Thanks. It took me a while to understand this line of yours rotW[1:] |= lsb[:-1] (so clever). As I understand, unnecessary memory allocations should be avoided if a fast execution is required.
0

Came across this answer while searching for a similar thing. Here's what I did for the same thing. Thought of posting in case someone would like copy/paste :-)

# Function to rotate to right(MSB--> LSB, and extracted bit to MSB) a single 8-bit int or a numpy array of such ints by 'positions' positions.
# Inner 'and' extracts LSB bits, the left_shift moves them to MSB and then 'or's them to the remining right shifted MSB bits. 

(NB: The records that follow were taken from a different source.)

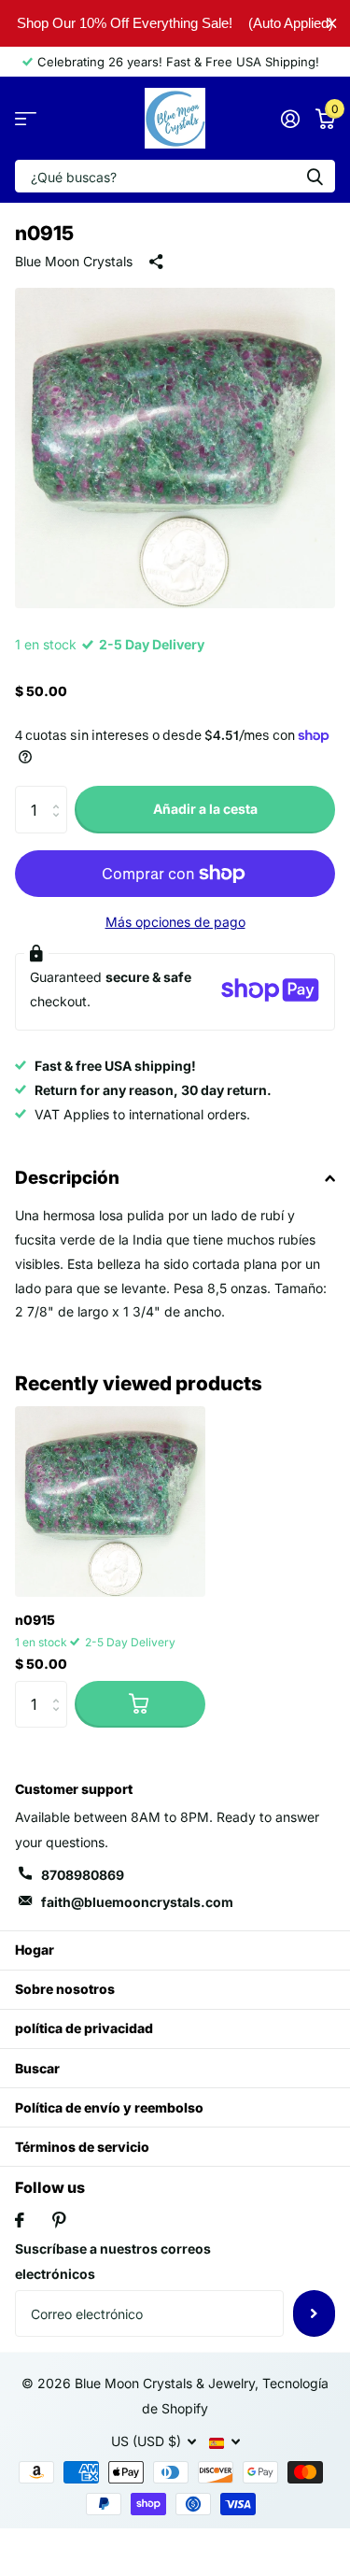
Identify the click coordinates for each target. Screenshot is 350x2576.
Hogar (34, 1949)
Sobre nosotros (65, 1989)
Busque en (314, 176)
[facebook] (19, 2220)
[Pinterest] (59, 2220)
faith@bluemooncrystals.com (137, 1902)
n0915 (35, 1620)
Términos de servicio (82, 2147)
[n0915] (110, 1501)
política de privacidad (84, 2028)
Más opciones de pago (175, 922)
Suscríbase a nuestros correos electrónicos (113, 2261)
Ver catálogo (25, 118)
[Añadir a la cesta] (140, 1704)
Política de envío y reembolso (109, 2107)
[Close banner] (332, 23)
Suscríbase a (314, 2313)
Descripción (67, 1177)
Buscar (37, 2068)
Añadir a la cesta (205, 809)
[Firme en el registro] (290, 118)
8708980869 (82, 1875)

# The 2**n -1 term produces '111' bits of 'n' length to 'and' them to original number to extract LSB. e.g 2**4 - 1 = 15('1111'). 
# So 'and'ing with 15 will extract 4-bits from LSB.

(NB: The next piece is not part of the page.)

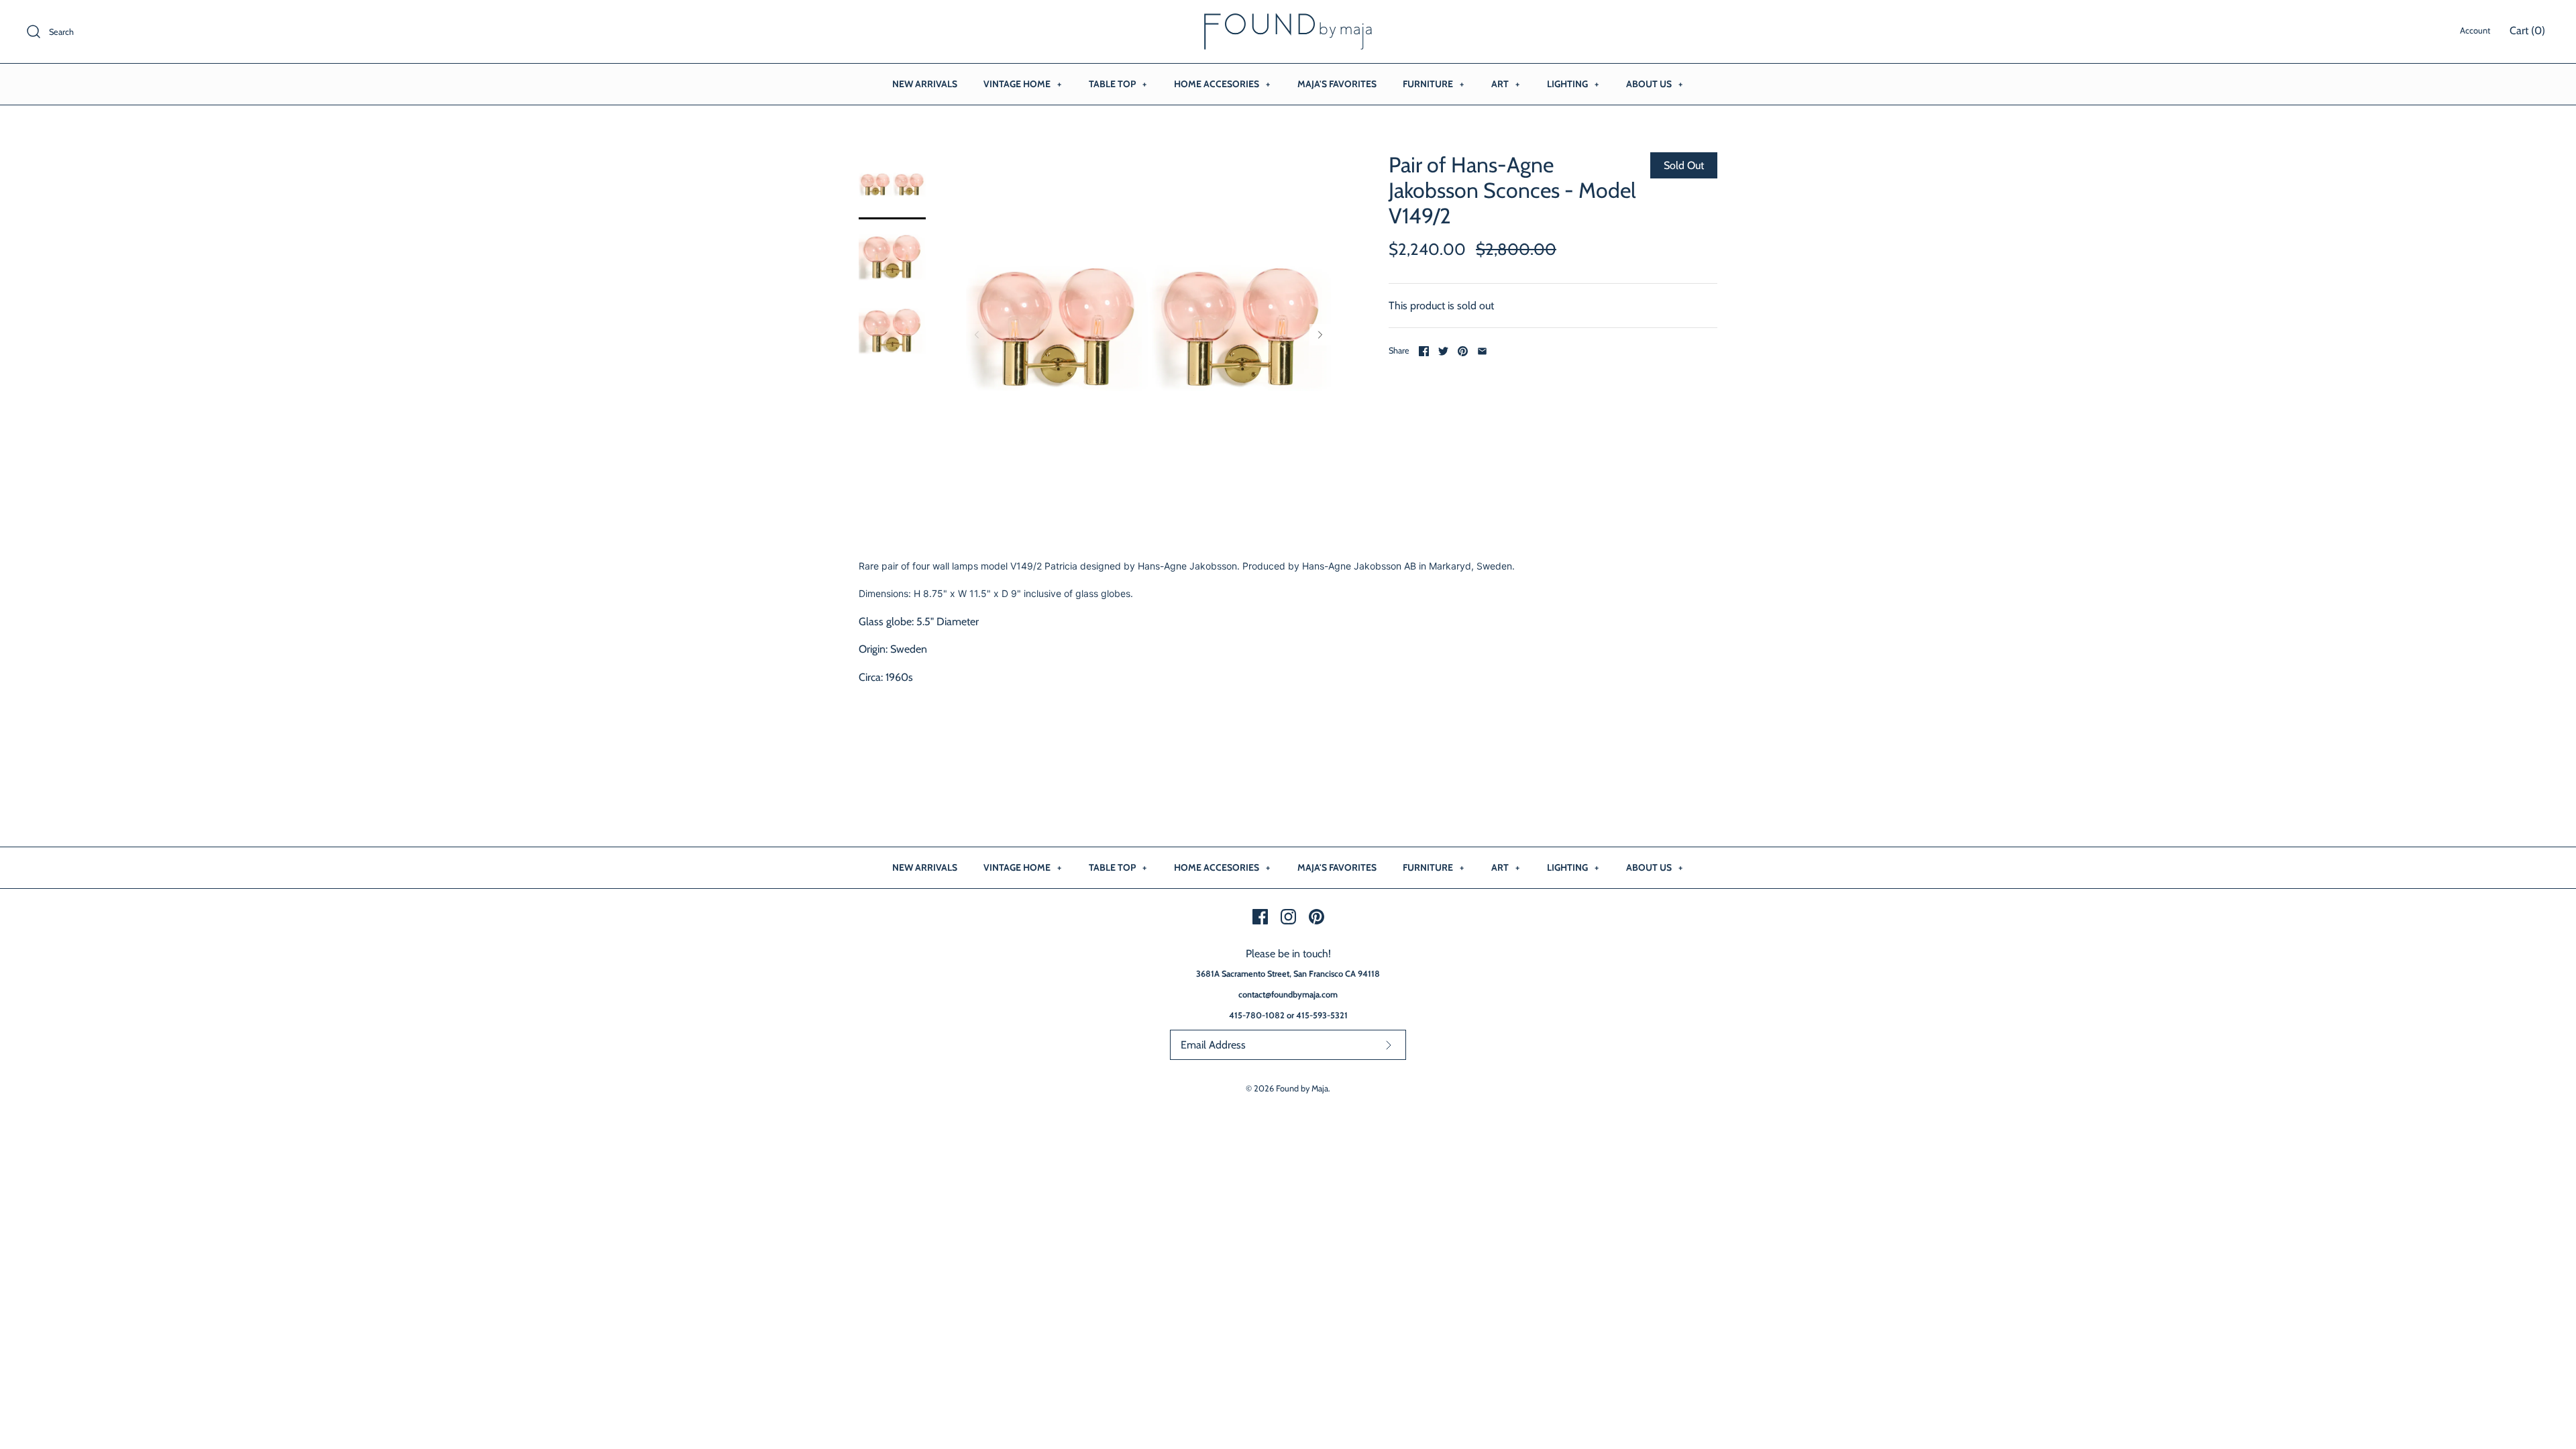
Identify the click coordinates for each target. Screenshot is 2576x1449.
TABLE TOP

np.bitwise_or(np.left_shift(np.bitwise_and(data, 2**positions - 1),8 - positions), np.right_shift(data, positions))

I hope the comments in the code are explanatory enough. Works for individual unit8 values as well as numpy arrays. Never measured speed to compare with original answer, but I think it should be similar or better, as no explicit memory allocation/ deallocation or extra operations are being done.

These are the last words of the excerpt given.